SCHRIFTLICHE ANWEISUNG 1: Gibst du den Teil der Datensätze, der mit der ersten Zeile der Datensätze beginnt und mit der Zeile endet, die „Provide the (X, Y)“ enthält, noch einmal wieder und tauschst dabei „coordinate“ gegen „position“ aus, ohne sonst etwas zu ändern? Lass die Bilder in deiner Antwort weg.

----

Interview mit Ralf Stegner

"CDU flieht vor der Verantwortung"

Dietrich Drescher22. Juli 2009

vorwärts: Am 27. September wird es in Schleswig-Holstein eine vorgezogene Landtagswahl geben. War das notwendig?



Ralf Stegner: Der amtierende Ministerpräsident und die CDU-Landtagsfraktion haben mutwillig den Koalitionsvertrag gebrochen. Neuwahlen in Schleswig-Holstein sind unumgänglich,
denn dieses Land braucht eine auf allen Positionen handlungsfähige Landesregierung und Regierungsfraktionen, die nicht ihr Parteiinteresse über das Wohl des Landes stellen.

Der Auflösung des Landtages hat die SPD-Fraktion nicht zugestimmt. Warum?

Ein Antrag, der mit der angeblichen Unzuverlässigkeit der SPD in der Politik der Regierungskoalition begründet wird, konnte nicht unsere Zustimmung finden. Nur wenige Stunden vor
Carstensens Pressekonferenz haben die Koalitionsfraktionen im Parlament einen Nachtragshaushalt beschlossen, wir haben den Antrag zu kleinen und mittleren Unternehmen eingebracht und
verabschiedet, die Kreisordnung hatte ihre erste Lesung. Die Beschlüsse des Koalitionsausschusses sind uns nicht leicht gefallen, aber wir haben sie konsequent umgesetzt. Die Behauptung, die SPD
wolle die Haushaltskonsolidierung nicht mittragen, ist nicht nachzuvollziehen.

Was steckt wirklich hinter dem Koalitionsbruch?

Die noch so treuherzige Rhetorik des Ministerpräsidenten kann über die parteitaktische und längst kalt vorbereitete Inszenierung nicht hinwegtäuschen. Die CDU wollte schon seit Monaten
gemeinsam mit der Bundestagswahl wählen, weil Sie gestützt auf Umfragewerte auf schwarz-gelbe Mehrheiten hofft, sich aber offenkundig den Sieg in einer Schleswig-Holstein-Wahl aus eigener Kraft
nicht zutraut. Deshalb wollen Sie kurz nach den Ferien und im Schatten der Kanzlerin mit möglichst wenig Krümmel und HSH-Nordbank wählen.

----

SCHRIFTLICHE ANWEISUNG 2: Welche zusammengesetzten Wörter im Interview mit Ralf Stegner enthalten den Bestandteil „Koalition“? Nenne alle in der Form, in der sie dort stehen.

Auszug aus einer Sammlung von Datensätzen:
----

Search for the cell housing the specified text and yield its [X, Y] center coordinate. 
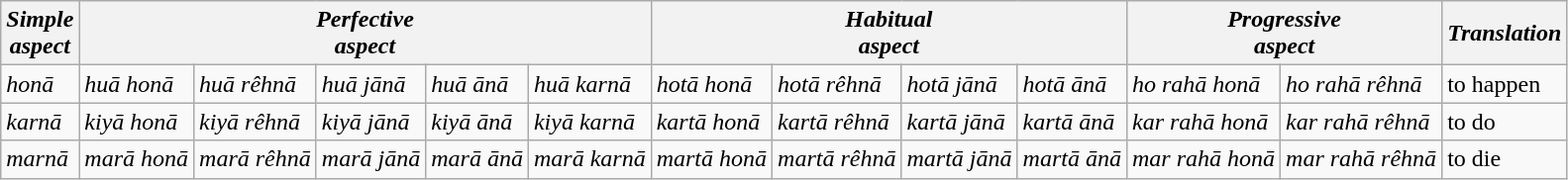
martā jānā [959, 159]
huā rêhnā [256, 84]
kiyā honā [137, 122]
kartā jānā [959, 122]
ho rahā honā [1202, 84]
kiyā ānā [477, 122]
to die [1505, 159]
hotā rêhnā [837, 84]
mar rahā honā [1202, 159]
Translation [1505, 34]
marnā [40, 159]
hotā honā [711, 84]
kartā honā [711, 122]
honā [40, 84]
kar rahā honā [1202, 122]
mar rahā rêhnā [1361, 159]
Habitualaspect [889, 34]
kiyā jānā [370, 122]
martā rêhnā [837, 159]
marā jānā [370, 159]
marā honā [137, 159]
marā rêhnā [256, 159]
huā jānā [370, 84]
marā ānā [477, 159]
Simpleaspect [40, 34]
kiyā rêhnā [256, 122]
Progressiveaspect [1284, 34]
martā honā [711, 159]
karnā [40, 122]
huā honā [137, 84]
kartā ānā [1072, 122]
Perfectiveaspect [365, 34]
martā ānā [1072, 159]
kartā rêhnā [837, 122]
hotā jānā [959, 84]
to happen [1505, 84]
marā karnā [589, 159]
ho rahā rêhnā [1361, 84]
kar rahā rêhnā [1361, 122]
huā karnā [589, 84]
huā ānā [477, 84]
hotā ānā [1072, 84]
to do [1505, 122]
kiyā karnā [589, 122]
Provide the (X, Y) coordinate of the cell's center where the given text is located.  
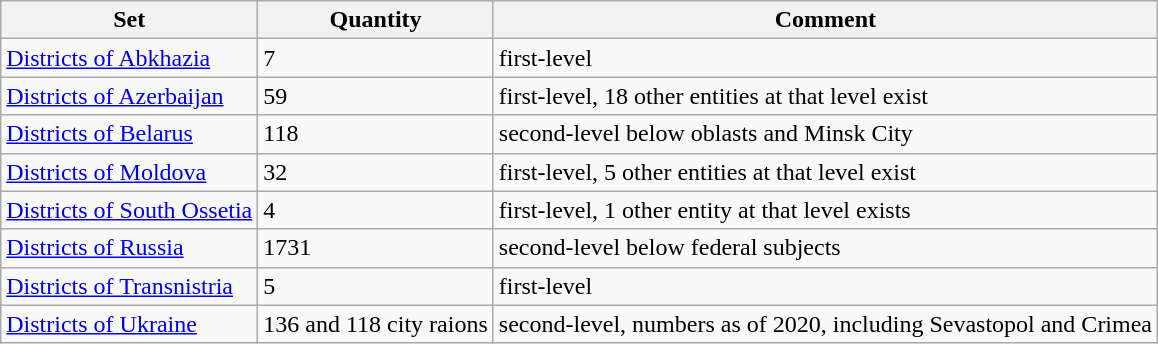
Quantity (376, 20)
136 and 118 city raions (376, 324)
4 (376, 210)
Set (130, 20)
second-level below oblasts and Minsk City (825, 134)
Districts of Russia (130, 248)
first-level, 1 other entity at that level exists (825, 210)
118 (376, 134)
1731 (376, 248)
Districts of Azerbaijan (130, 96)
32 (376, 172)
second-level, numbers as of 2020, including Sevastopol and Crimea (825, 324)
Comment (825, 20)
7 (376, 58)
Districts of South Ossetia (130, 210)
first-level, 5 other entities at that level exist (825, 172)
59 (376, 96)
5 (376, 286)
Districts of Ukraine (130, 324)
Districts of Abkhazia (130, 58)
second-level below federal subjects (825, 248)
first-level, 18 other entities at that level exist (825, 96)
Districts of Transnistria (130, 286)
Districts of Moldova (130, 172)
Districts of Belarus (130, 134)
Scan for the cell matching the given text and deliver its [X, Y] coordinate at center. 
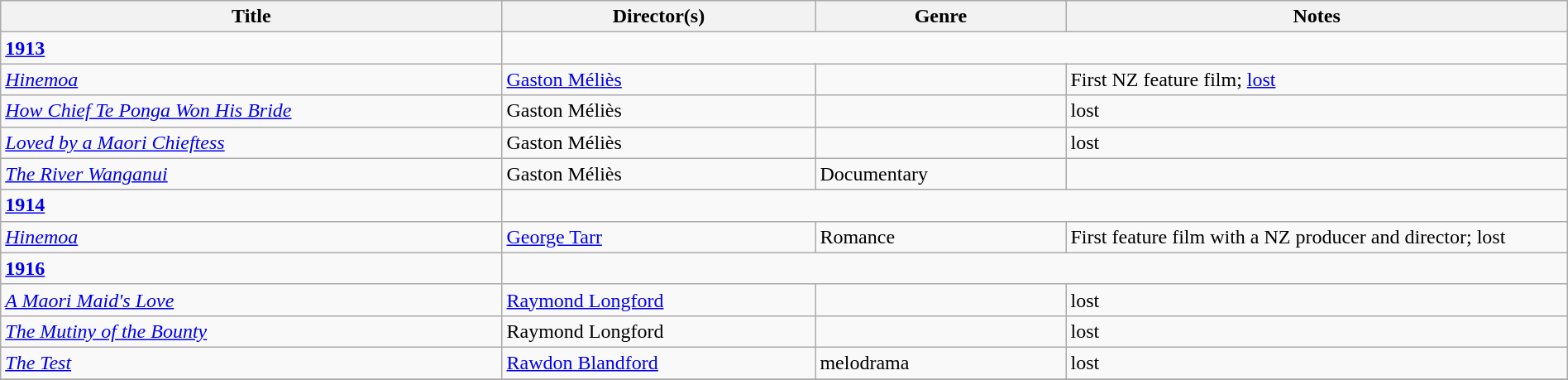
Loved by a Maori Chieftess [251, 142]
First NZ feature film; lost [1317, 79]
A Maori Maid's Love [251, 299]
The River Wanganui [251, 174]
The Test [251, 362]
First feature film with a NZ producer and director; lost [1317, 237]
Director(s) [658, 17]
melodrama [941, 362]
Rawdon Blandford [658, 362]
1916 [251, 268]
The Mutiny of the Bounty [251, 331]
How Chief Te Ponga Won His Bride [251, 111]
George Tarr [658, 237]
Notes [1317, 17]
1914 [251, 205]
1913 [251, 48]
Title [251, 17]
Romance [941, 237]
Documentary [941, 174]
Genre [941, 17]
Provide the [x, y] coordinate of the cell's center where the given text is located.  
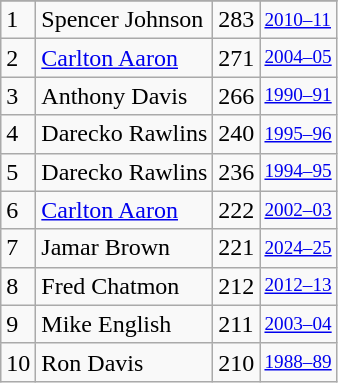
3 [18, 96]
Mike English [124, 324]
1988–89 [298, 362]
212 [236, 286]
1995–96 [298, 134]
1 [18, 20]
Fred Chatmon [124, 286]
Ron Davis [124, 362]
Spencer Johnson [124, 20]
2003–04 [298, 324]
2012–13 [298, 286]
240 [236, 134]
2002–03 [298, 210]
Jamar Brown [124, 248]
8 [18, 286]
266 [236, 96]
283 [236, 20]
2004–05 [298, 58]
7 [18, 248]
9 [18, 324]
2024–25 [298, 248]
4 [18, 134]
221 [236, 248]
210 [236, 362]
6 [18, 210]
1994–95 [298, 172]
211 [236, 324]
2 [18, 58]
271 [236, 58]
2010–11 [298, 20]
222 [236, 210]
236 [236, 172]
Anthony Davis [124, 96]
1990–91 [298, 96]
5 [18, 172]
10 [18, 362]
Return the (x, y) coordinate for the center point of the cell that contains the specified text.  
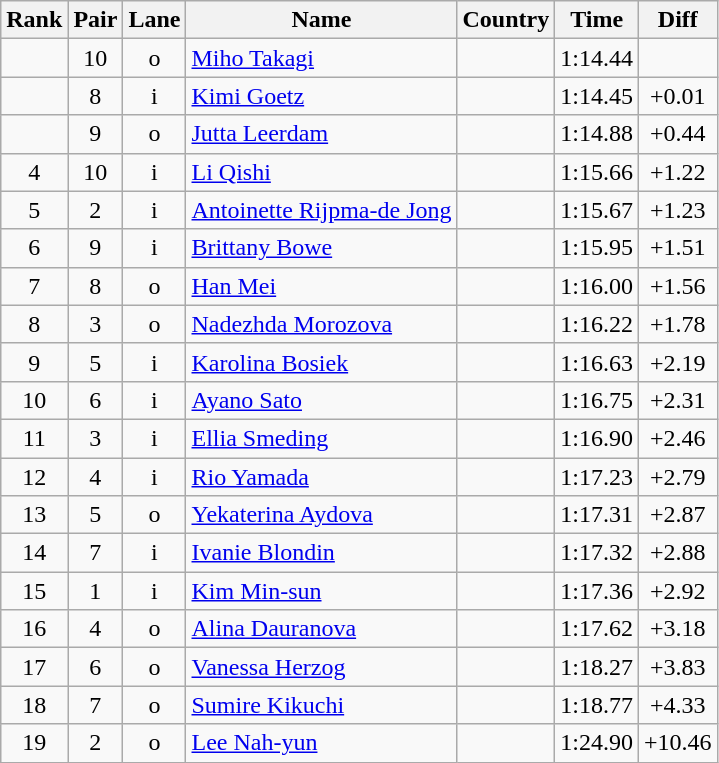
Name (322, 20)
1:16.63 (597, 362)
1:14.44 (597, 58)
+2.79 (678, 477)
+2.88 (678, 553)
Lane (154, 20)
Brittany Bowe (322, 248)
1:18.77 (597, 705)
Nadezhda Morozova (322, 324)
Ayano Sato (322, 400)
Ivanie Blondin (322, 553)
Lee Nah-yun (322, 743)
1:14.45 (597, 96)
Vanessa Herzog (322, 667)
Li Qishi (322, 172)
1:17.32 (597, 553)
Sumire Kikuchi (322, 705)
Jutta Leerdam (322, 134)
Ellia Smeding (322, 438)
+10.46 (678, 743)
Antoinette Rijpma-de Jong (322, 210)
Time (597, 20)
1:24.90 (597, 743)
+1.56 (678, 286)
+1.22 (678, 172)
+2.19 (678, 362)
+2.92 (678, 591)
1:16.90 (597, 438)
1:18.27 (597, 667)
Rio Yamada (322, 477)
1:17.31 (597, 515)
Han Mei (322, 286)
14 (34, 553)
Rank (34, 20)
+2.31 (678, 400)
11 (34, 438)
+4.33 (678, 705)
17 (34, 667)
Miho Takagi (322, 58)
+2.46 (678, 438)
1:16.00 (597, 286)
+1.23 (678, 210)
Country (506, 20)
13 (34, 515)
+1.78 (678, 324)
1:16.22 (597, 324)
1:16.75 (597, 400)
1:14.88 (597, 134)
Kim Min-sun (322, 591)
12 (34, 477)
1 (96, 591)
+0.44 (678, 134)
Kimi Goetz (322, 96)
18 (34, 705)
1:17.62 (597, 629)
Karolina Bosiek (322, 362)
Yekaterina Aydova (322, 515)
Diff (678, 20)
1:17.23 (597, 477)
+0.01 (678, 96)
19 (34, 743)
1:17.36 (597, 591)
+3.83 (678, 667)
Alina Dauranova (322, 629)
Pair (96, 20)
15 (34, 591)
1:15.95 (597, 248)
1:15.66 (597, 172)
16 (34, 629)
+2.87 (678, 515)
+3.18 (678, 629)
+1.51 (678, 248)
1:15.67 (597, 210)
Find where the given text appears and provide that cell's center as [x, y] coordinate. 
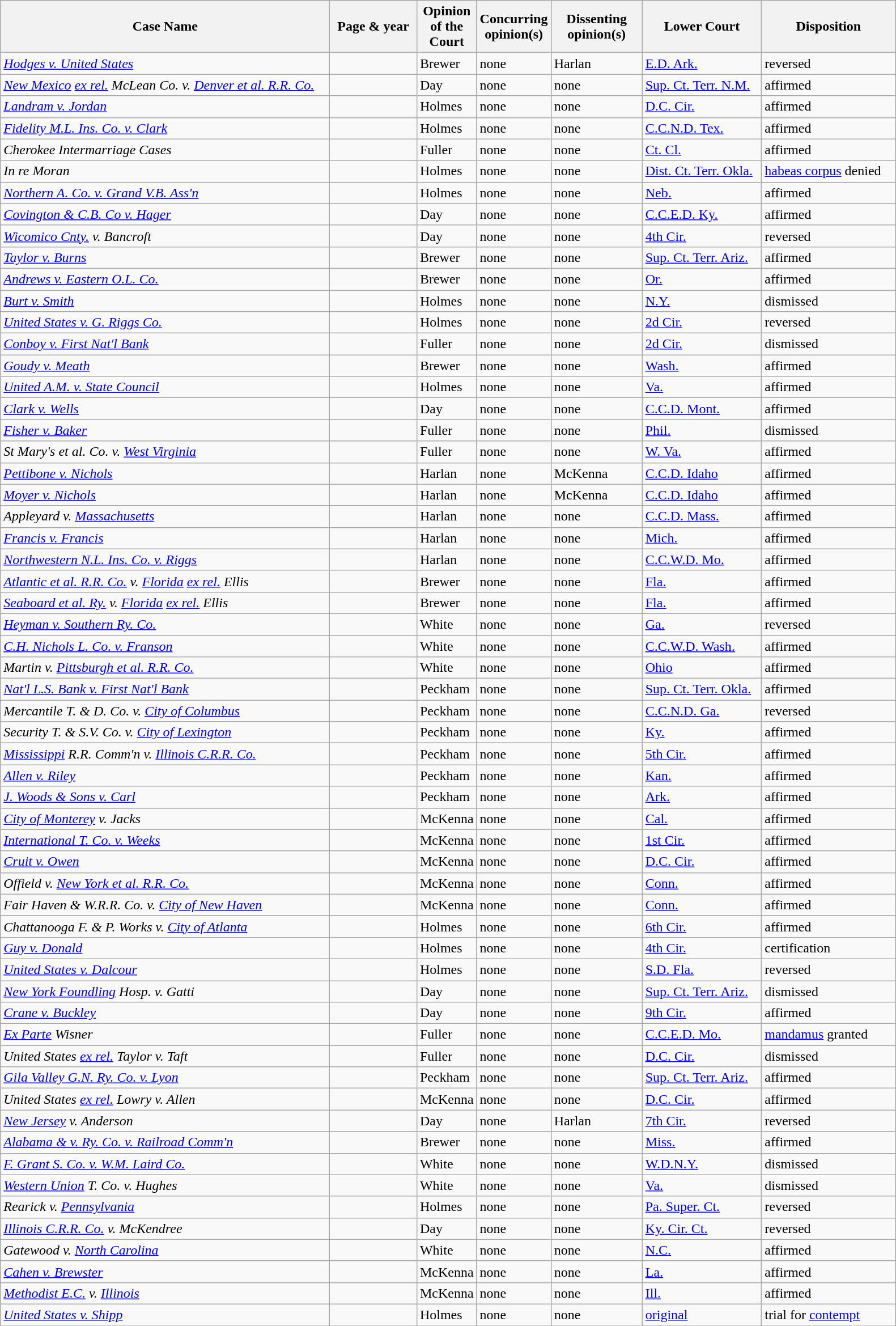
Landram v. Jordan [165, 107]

----

VOLLSTÄNDIGE ANTWORT 1:
Search for the cell housing the specified text and yield its [X, Y] center position. 
martā jānā [959, 159]
huā rêhnā [256, 84]
kiyā honā [137, 122]
kartā jānā [959, 122]
ho rahā honā [1202, 84]
kiyā ānā [477, 122]
to die [1505, 159]
hotā rêhnā [837, 84]
mar rahā honā [1202, 159]
Translation [1505, 34]
marnā [40, 159]
hotā honā [711, 84]
kartā honā [711, 122]
honā [40, 84]
kar rahā honā [1202, 122]
mar rahā rêhnā [1361, 159]
Habitualaspect [889, 34]
kiyā jānā [370, 122]
martā rêhnā [837, 159]
marā jānā [370, 159]
marā honā [137, 159]
marā rêhnā [256, 159]
huā jānā [370, 84]
marā ānā [477, 159]
Simpleaspect [40, 34]
kiyā rêhnā [256, 122]
Progressiveaspect [1284, 34]
martā honā [711, 159]
karnā [40, 122]
huā honā [137, 84]
kartā ānā [1072, 122]
Perfectiveaspect [365, 34]
martā ānā [1072, 159]
kartā rêhnā [837, 122]
hotā jānā [959, 84]
to happen [1505, 84]
marā karnā [589, 159]
ho rahā rêhnā [1361, 84]
kar rahā rêhnā [1361, 122]
huā karnā [589, 84]
huā ānā [477, 84]
hotā ānā [1072, 84]
to do [1505, 122]
kiyā karnā [589, 122]
Provide the (X, Y) position of the cell's center where the given text is located.  

VOLLSTÄNDIGE ANTWORT 2: Koalitionsvertrag, Regierungskoalition, Koalitionsfraktionen, Koalitionsausschusses, Koalitionsbruch